To summarize, you would create a robots.txt at the top of your Web site name space, for example,

www.pentacorp.com/robots.txt

that might have the following entries:

 
 # robots.txt for http://www.pentacorp.com/ User-agent: * Disallow: /overthrow_government/ # Hide from world Disallow: /tmp/ # Hopefully, not needed. Disallow: /employees.html # spam 'bot trap 

There is an alternative standard whereby a Web page designer puts the following META tag in her documents that the robots should leave alone:

 
 <META name="ROBOTS" content="NOINDEX, NOFOLLOW"> 

The NOINDEX tag instructs the robots not to index this page; the NOFOLLOW tag instructs them not to follow any links on this page. Either may be used by itself as appropriate. Clearly, this is more expensive for you if there are a lot of pages you want left alone because the robots must read each one rather than a single robots.txt file.

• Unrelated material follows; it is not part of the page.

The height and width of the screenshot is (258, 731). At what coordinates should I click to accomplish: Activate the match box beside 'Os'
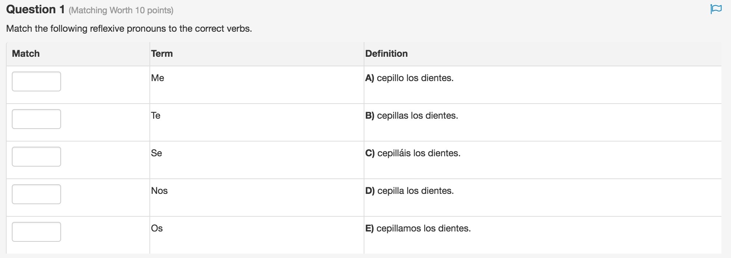click(x=36, y=232)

A clever trick for detecting evil robots is to place a "hidden" link, using a tiny graphic that is the same color as the page's background, near the top of the page and enter the link in the robots.txt exclusion file. Because humans will not see it and "good" robots will not visit it, those that do are evil and may be dealt with accordingly. You may want to block the robots' sites. For those that dynamically generate pages, anyone that visits this "hidden" link can be shown the door by being presented with a single subsequent page with no additional links.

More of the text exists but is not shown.